Schonbrun also spends time with a number of prominent current figures in the field, which allows for a depth of intellectual engagement that you don’t always find in this kind of ostensibly pop-science work. He’s unafraid to challenge you a little; it gets pretty – forgive the phrase – inside baseball at times. It’s a bit rigorous, but it’s really satisfying to put in a little work and gain actual insight as opposed to keeping things on the surface level.

And of course, there’s plenty of overlap with the athletic world. We get to see the direct connection between research and players a la operations like deCervo. But we also get to do some indirect exploration in terms of considering what role the brain plays in this kind of brilliance. How does Tom Brady do what he does in the way that he does it? Stephen Curry doesn’t have the elite athletic gifts of some of his peers, so how does he outperform them? Why did Michael Jordan – a consensus all-time great athlete – struggle so mightily when he moved from the basketball court to the baseball field? The science at play in “The Performance Cortex” doesn’t fully answer these questions, but it offers some thoughtful hypotheses and loads of useful context.

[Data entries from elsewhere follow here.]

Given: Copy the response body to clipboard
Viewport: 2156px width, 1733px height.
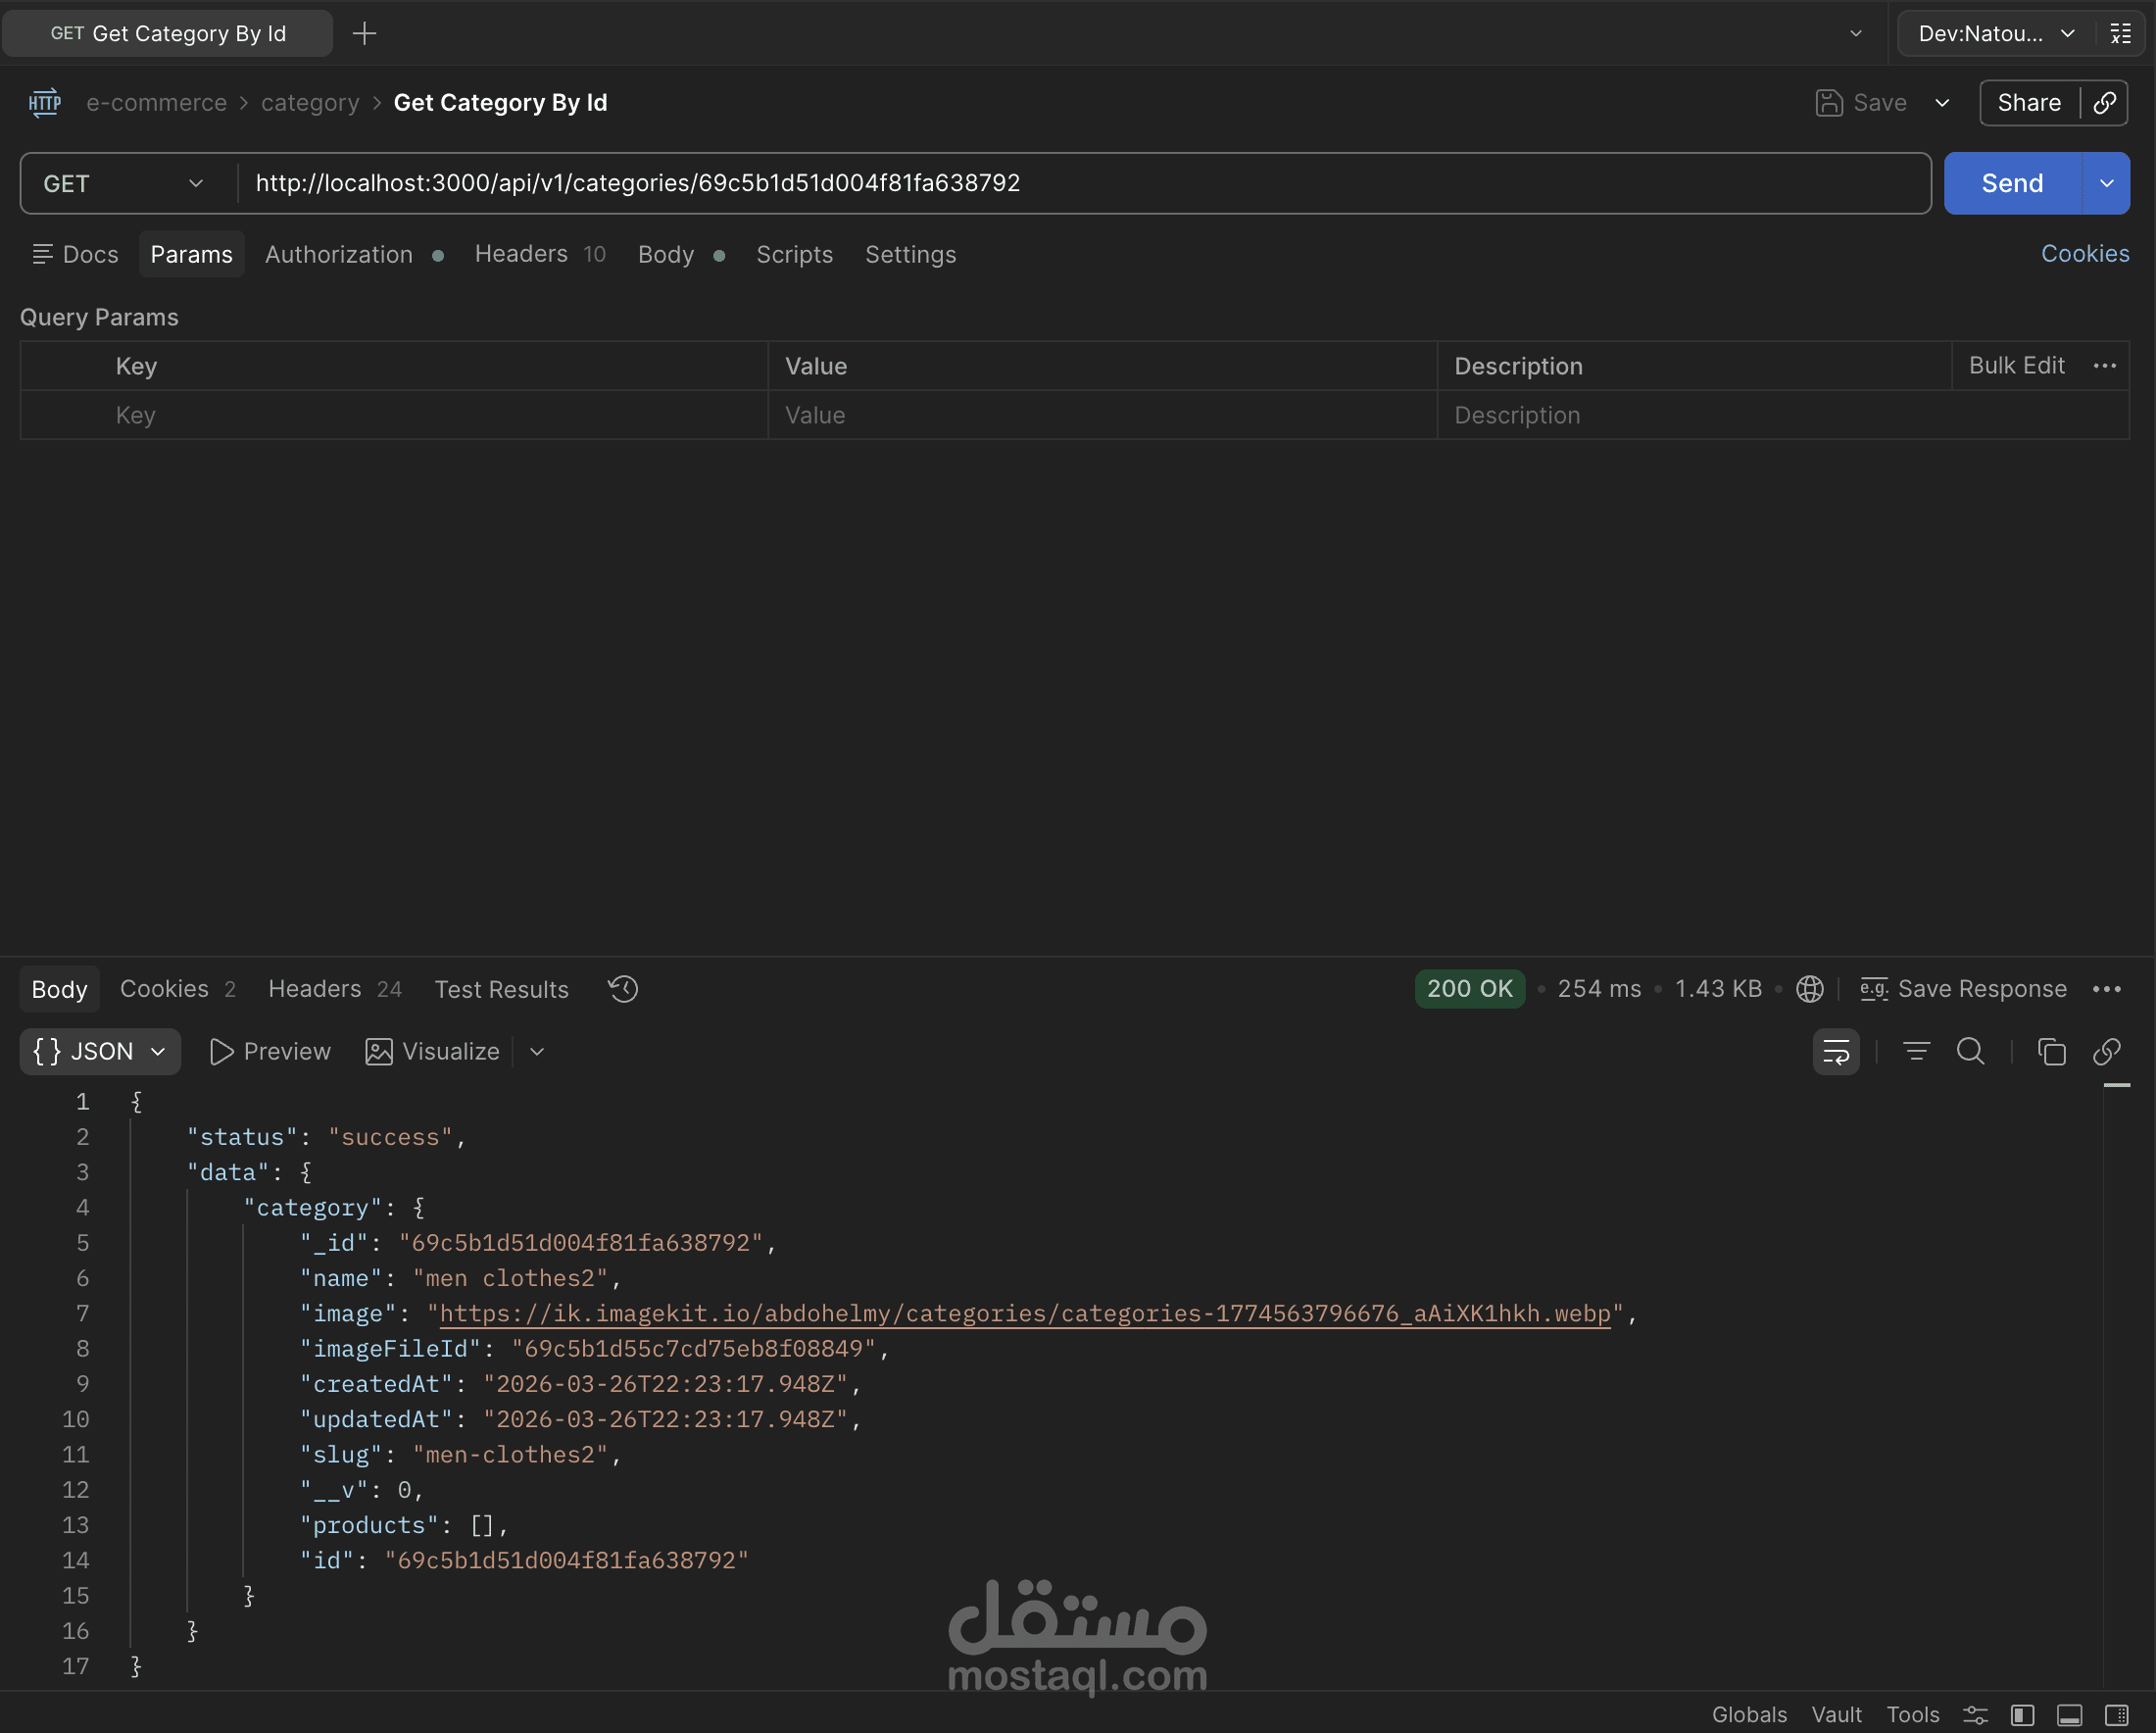Looking at the screenshot, I should pos(2050,1052).
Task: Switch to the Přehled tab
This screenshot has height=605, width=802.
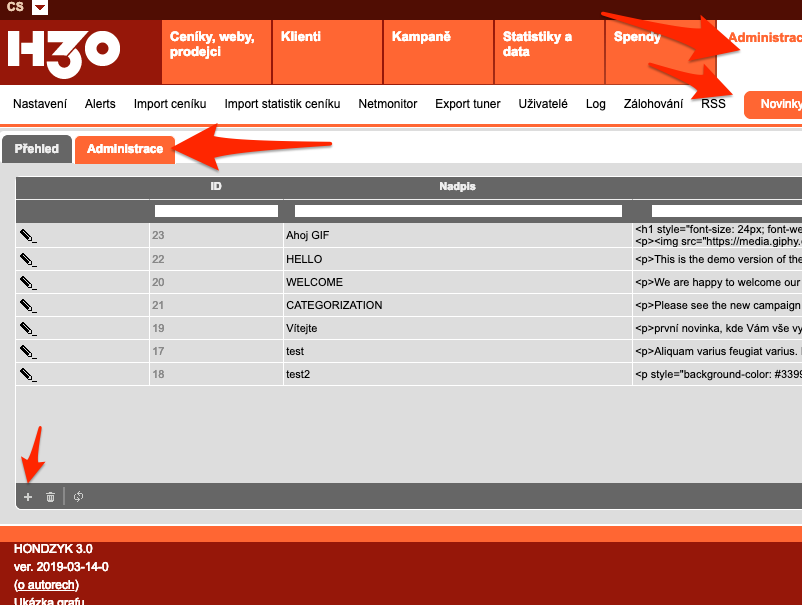Action: (36, 149)

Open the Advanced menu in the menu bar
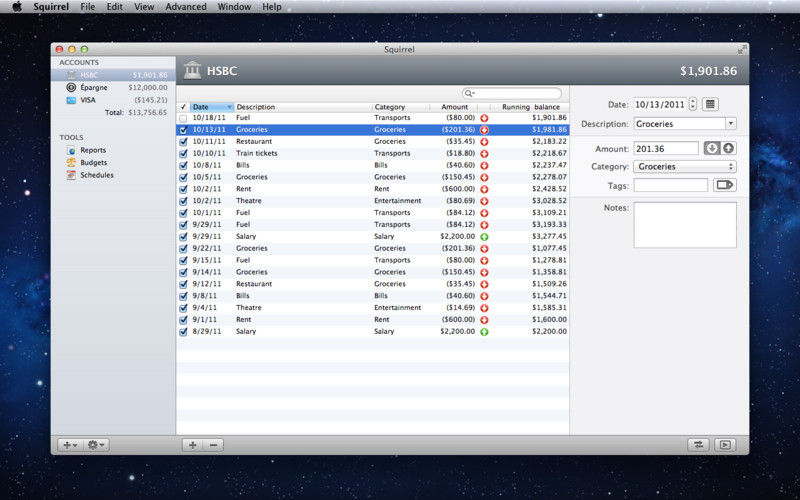coord(186,7)
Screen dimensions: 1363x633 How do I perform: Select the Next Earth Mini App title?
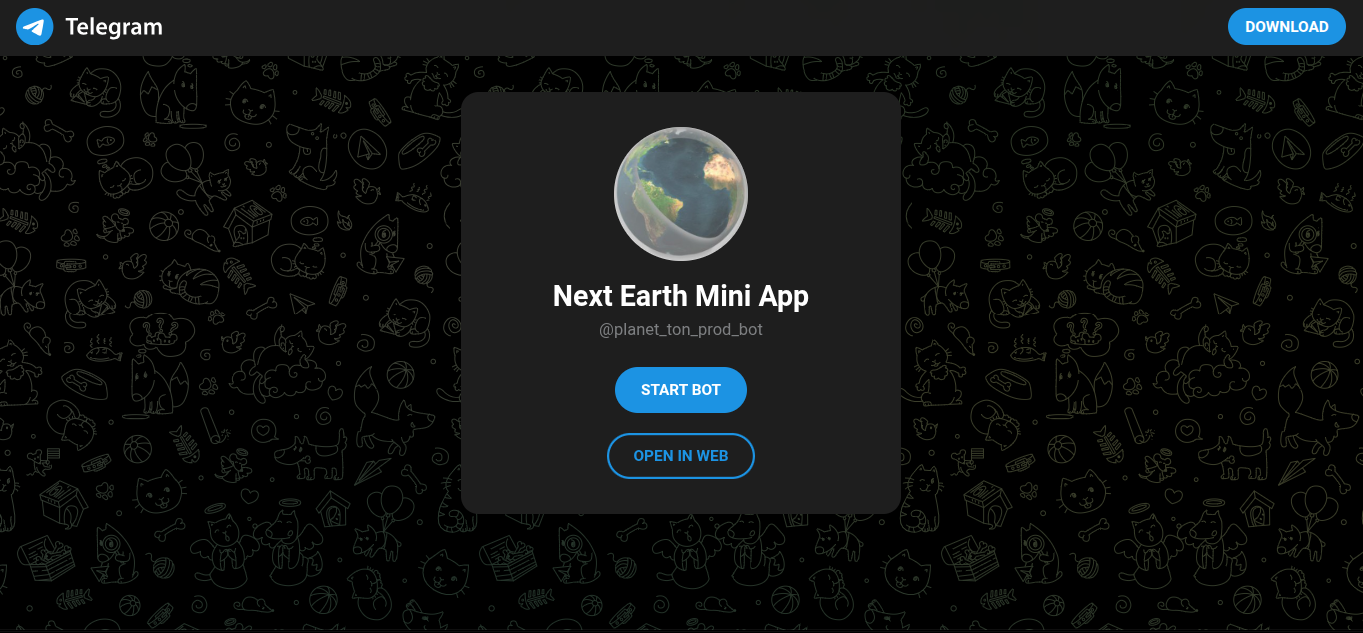click(681, 296)
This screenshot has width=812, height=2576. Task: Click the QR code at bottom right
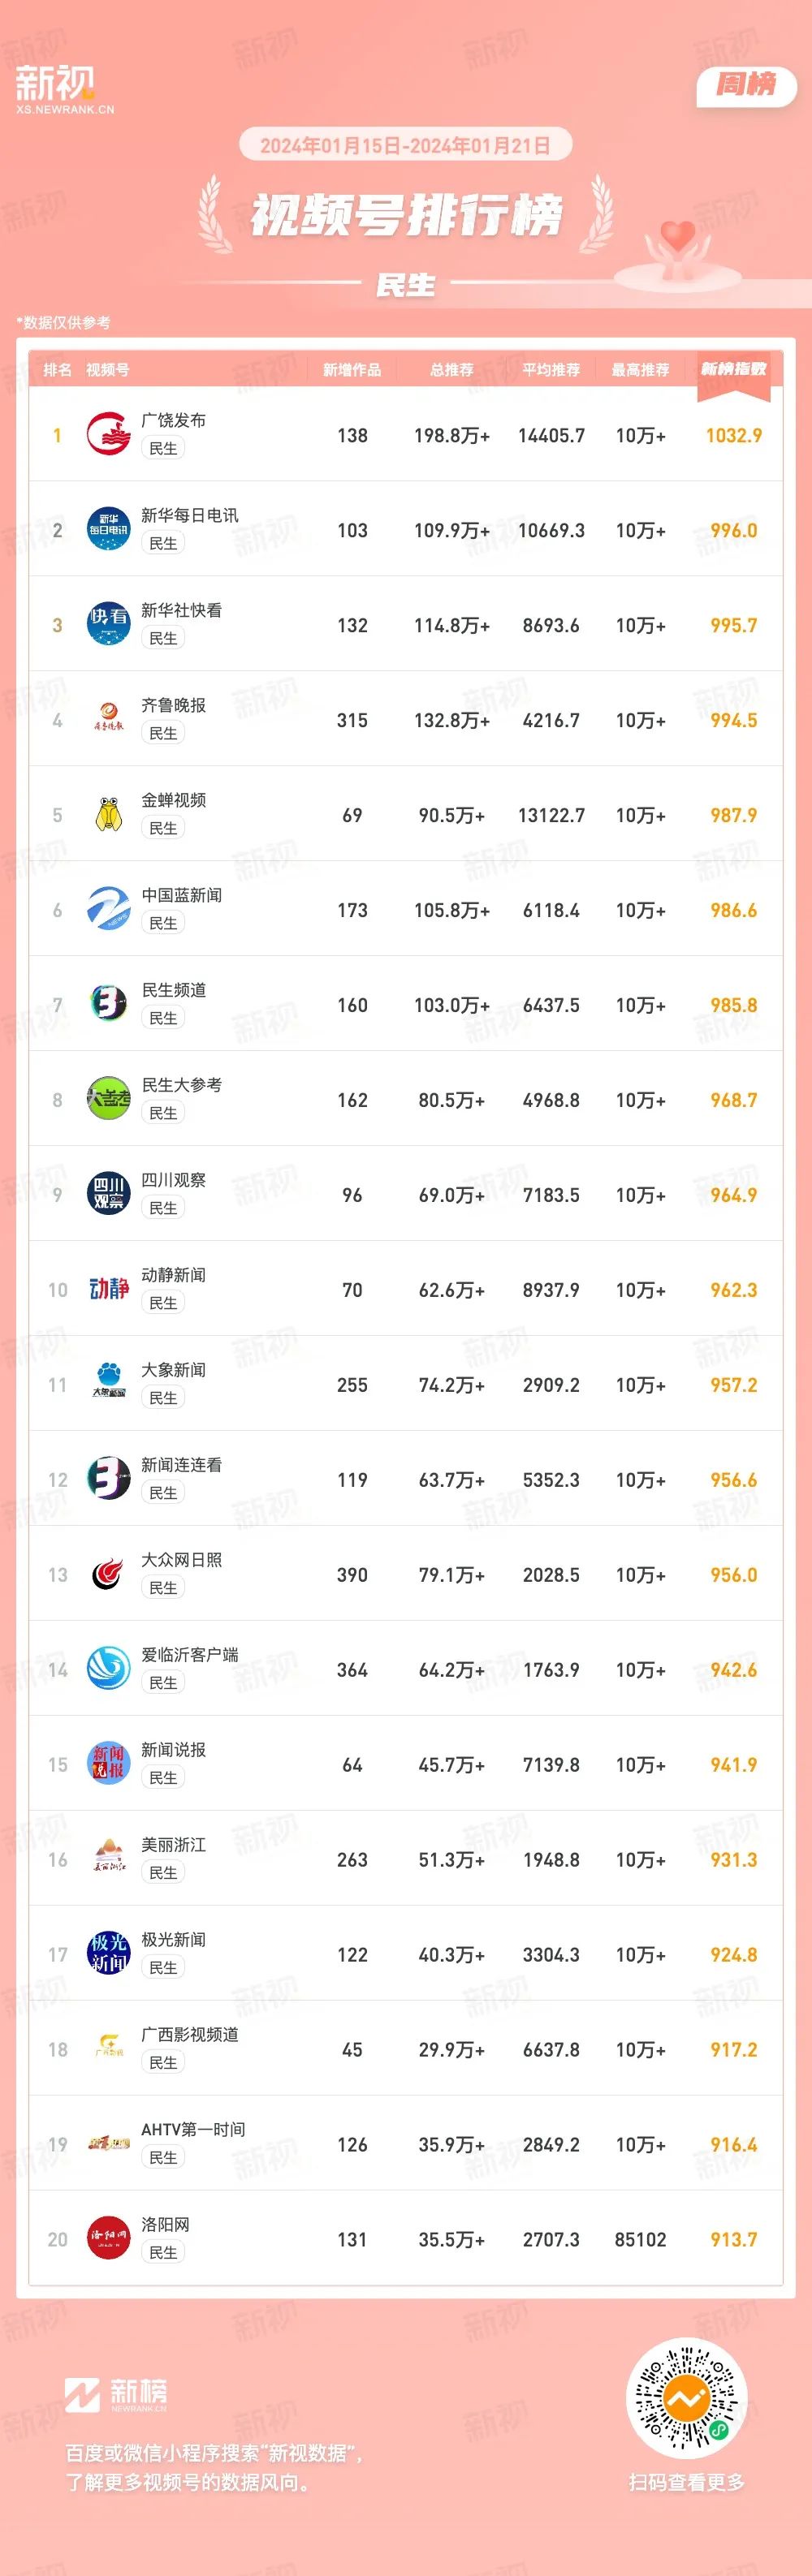tap(687, 2399)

There’s a freewheeling style to Schonbrun’s work here that seems as though it should be a less-than-ideal fit, and yet – it works. The writer does a remarkable job flipping back and forth between jargon-laden academic conversation and the laconic flow of the locker room. The blend of nerdese and jock talk is reminiscent of a happy ending in a college comedy – two great tastes that surprisingly taste great together.

“The Performance Cortex” isn’t a book that is going to float everyone’s boat. Schonbrun goes in a lot of different directions and simply expects you to follow along – that’s not going to work for every reader. However, anyone with an interest in the brain-body connection – whether it’s on the playing field or in everyday life – is going to find it utterly fascinating.